(Saved data entries)

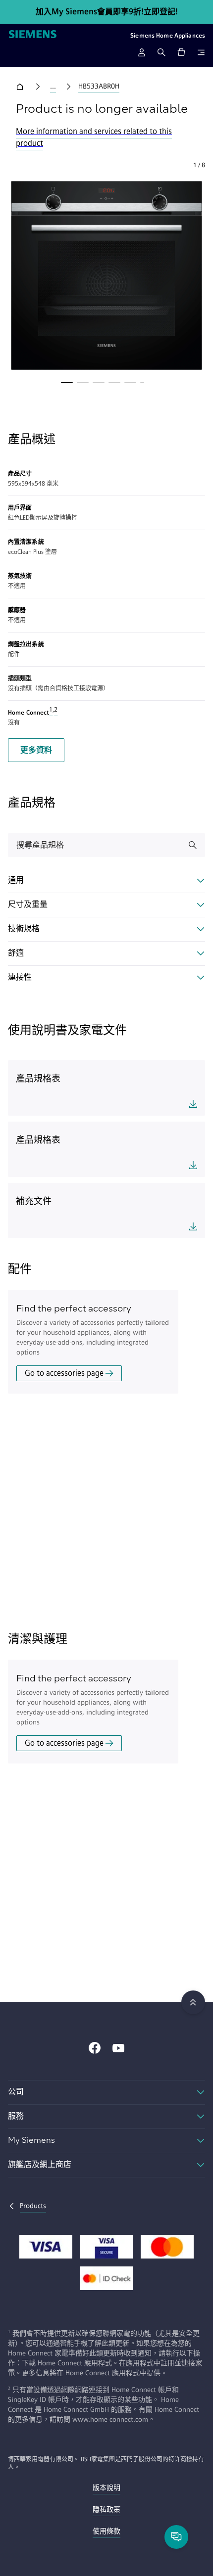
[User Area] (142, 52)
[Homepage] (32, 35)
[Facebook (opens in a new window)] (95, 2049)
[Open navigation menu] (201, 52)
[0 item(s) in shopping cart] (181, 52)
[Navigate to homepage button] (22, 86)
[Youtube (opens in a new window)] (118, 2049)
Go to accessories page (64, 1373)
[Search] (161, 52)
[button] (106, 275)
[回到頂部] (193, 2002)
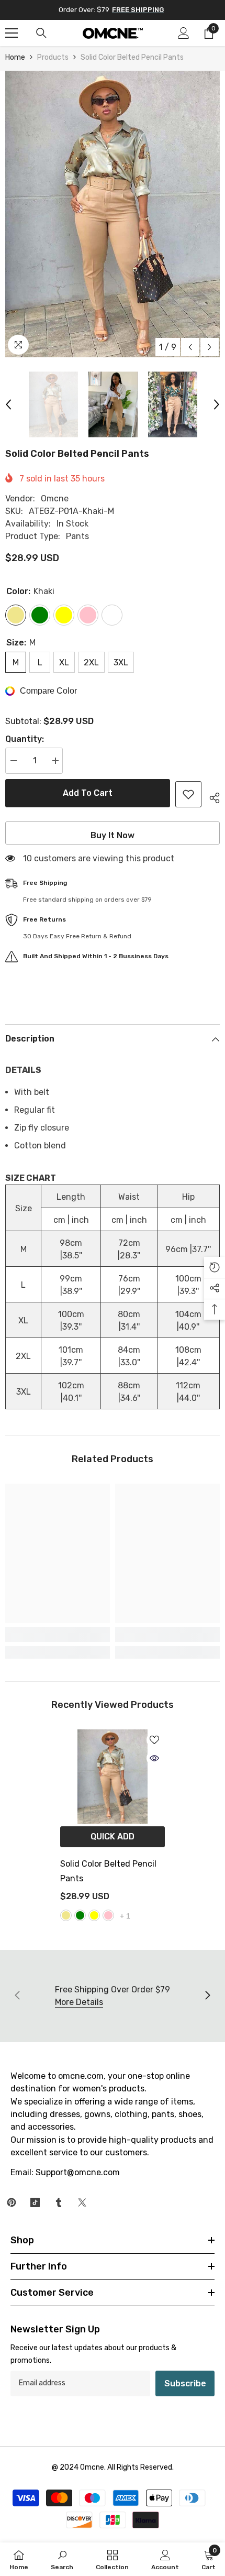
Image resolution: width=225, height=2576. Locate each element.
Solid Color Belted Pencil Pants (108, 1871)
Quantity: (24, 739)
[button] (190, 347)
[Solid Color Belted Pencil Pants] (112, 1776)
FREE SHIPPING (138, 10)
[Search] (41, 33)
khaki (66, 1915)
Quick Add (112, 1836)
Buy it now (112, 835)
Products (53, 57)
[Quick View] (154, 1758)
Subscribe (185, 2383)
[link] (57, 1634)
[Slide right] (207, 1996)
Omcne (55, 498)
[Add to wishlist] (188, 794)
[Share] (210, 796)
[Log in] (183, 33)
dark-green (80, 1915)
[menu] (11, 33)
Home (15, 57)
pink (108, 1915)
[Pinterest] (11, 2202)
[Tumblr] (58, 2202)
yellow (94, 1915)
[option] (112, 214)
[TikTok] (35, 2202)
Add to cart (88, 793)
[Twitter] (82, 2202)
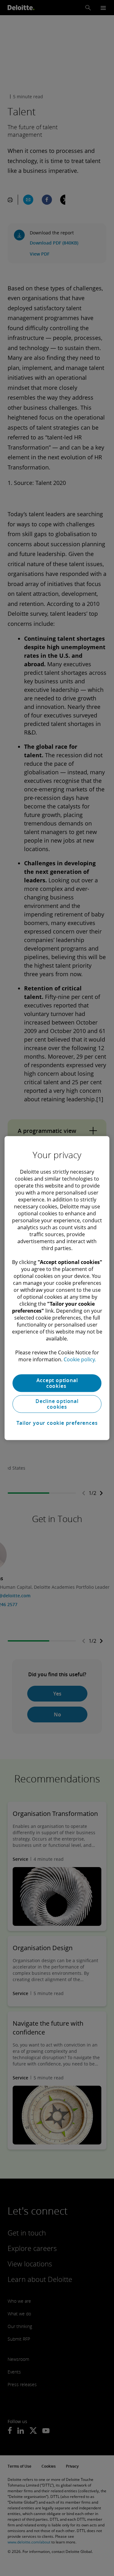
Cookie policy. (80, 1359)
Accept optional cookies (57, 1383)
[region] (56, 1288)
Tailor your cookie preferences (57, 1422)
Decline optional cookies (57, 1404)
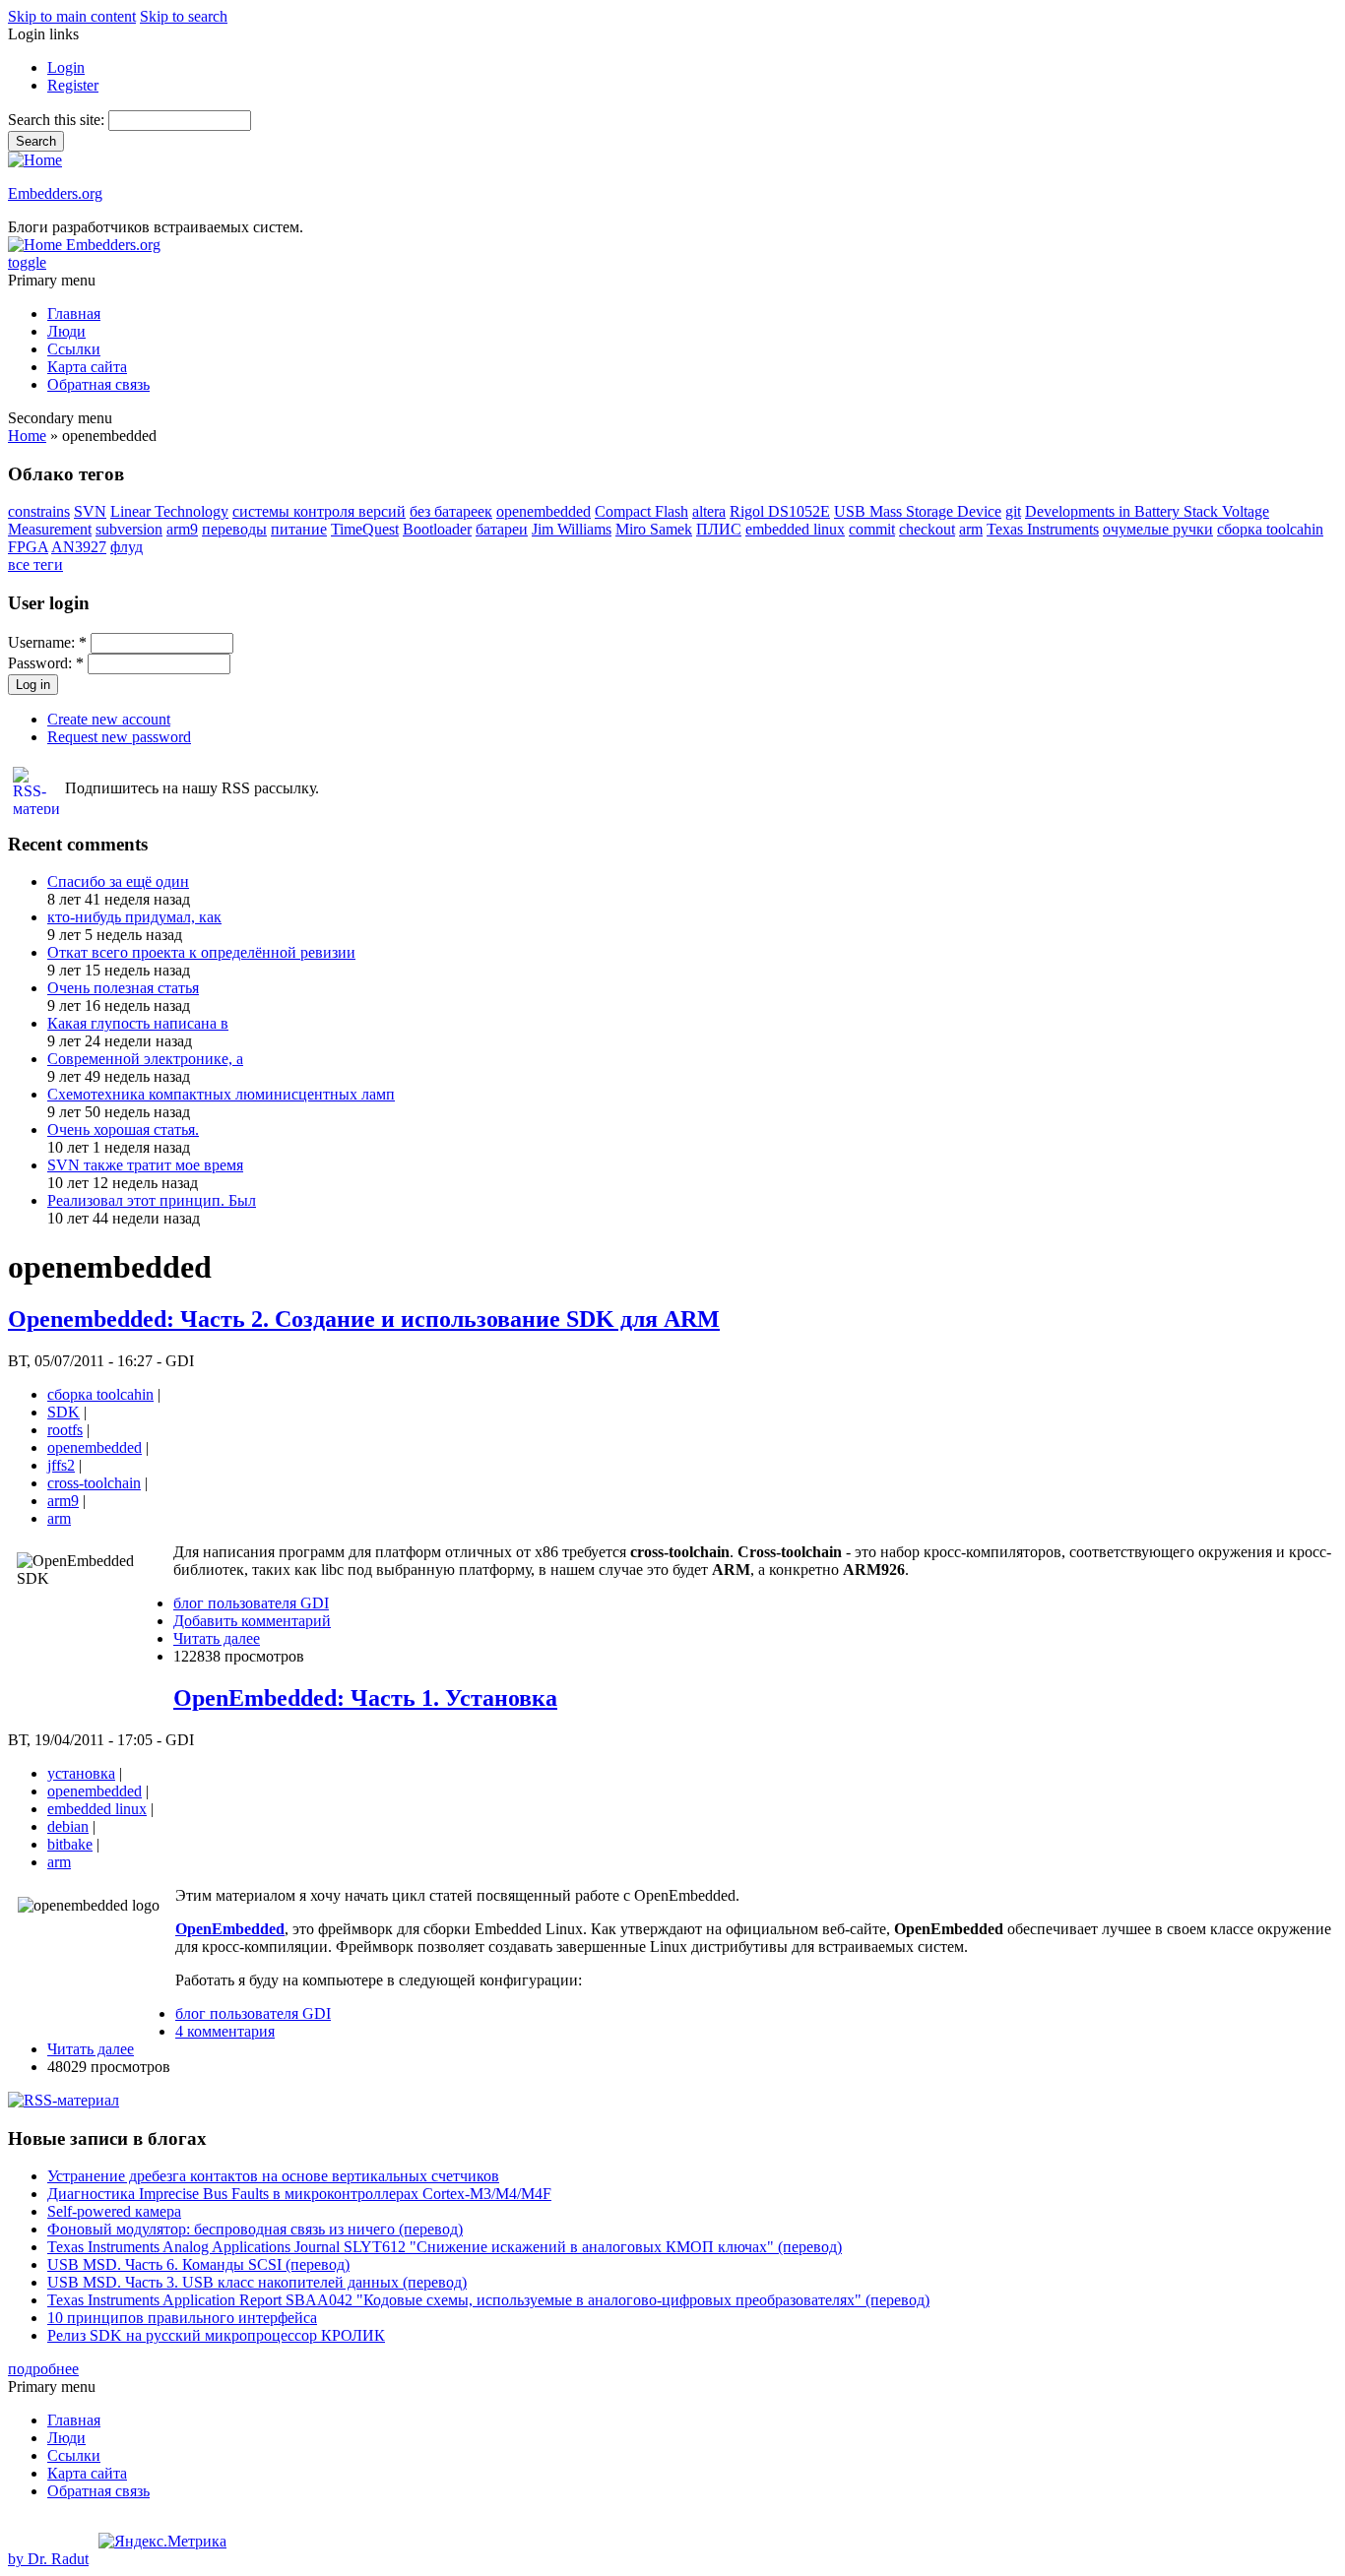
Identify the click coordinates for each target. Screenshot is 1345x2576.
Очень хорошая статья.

** EXERCISE DETAILS **
The copy should hold exactly the lines from the line containing "[Log in] (183, 33)" through the last line of the records, both included, and no pictures or other lines.

** ANSWER BOX **
[Log in] (183, 33)
dark-green (80, 1915)
[menu] (11, 33)
Home (15, 57)
pink (108, 1915)
[Pinterest] (11, 2202)
[Tumblr] (58, 2202)
yellow (94, 1915)
[option] (112, 214)
[TikTok] (35, 2202)
Add to cart (88, 793)
[Twitter] (82, 2202)
Cookie policy. (80, 1359)
Accept optional cookies (57, 1383)
[region] (56, 1288)
Tailor your cookie preferences (57, 1422)
Decline optional cookies (57, 1404)
Identify the click coordinates for each target. Screenshot is 1345x2576.
Очень хорошая статья.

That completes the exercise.